*Task brief*. Lines with "agent": copy each one from the listing below.

*Provided records*.
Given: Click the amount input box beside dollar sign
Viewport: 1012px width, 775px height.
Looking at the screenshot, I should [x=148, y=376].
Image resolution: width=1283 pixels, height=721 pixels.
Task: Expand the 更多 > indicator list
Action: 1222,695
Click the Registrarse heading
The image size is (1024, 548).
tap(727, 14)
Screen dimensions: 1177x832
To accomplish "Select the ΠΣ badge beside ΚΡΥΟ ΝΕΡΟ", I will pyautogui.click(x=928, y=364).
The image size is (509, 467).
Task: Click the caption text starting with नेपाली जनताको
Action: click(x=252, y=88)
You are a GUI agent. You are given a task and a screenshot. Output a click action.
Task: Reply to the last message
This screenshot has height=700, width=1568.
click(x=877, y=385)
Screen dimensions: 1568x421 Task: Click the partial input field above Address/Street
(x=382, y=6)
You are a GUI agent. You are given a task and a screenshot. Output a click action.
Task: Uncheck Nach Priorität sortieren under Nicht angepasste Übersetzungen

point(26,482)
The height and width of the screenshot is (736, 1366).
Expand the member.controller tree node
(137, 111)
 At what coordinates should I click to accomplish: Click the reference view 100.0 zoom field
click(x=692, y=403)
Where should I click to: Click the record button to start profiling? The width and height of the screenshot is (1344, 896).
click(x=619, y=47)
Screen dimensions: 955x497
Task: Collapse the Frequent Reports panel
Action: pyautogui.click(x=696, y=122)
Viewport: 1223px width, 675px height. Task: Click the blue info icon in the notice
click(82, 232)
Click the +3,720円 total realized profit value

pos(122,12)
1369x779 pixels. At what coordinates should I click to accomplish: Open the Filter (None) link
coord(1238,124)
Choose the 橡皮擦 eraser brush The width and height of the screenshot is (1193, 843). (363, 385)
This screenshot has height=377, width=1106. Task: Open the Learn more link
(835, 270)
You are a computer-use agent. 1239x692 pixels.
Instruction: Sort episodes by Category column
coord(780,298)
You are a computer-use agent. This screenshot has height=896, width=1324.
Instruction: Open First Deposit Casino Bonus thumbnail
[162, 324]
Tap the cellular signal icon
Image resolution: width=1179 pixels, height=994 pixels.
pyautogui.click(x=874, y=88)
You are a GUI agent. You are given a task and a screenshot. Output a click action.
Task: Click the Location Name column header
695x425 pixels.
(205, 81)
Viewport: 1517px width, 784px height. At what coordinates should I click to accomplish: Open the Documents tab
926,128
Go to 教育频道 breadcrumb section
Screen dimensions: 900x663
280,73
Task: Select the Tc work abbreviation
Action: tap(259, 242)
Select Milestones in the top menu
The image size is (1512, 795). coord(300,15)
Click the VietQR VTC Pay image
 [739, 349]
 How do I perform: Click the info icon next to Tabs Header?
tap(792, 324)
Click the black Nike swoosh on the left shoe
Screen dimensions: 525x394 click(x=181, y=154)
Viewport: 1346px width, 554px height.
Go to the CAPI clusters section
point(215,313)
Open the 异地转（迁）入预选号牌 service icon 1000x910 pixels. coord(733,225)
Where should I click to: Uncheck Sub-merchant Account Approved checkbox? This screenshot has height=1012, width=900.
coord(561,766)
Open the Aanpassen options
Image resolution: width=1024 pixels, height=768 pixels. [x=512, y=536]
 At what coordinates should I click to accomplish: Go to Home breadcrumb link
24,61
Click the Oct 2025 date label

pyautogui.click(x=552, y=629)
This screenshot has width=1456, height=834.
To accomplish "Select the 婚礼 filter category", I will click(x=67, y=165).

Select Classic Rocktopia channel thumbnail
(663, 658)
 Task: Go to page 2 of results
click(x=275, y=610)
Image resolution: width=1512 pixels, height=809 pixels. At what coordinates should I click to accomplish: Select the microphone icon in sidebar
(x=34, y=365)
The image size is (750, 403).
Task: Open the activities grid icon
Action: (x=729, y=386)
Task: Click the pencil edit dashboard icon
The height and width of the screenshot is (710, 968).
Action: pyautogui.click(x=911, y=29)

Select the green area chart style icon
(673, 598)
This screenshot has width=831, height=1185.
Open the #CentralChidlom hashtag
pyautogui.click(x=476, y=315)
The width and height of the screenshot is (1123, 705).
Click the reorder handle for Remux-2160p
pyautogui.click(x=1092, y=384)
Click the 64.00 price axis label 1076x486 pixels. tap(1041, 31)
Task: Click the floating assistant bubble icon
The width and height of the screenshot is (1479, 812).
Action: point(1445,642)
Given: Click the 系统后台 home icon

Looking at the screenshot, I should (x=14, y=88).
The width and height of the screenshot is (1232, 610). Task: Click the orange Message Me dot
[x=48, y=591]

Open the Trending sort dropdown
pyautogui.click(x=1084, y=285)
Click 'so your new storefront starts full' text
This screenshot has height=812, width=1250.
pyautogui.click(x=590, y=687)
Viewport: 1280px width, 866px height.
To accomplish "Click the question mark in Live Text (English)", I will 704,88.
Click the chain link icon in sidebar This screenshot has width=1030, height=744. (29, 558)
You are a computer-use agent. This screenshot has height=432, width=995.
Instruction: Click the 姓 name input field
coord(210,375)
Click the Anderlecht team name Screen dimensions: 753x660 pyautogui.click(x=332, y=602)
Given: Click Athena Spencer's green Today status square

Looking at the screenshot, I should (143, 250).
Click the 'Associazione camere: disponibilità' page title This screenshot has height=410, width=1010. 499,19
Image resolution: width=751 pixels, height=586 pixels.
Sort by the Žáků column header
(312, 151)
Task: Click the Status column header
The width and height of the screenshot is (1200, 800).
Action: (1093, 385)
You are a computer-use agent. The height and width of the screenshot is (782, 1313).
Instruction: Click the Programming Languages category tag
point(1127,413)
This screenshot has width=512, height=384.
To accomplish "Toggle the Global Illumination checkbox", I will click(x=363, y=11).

*Exercise response*.
You are a GUI agent. You are given a task and a screenshot. Output a click action.
You are a GUI agent. You are given a task and a screenshot. Output a click action.
You are a computer-use agent. 1239x692 pixels.
You are a computer-use agent. This screenshot has height=896, width=1324.
You are a GUI agent. You are given a task and a screenshot. Output a click action.
You are a computer-use agent. This screenshot has height=432, width=995.
You are a computer-use agent. The height and width of the screenshot is (782, 1313).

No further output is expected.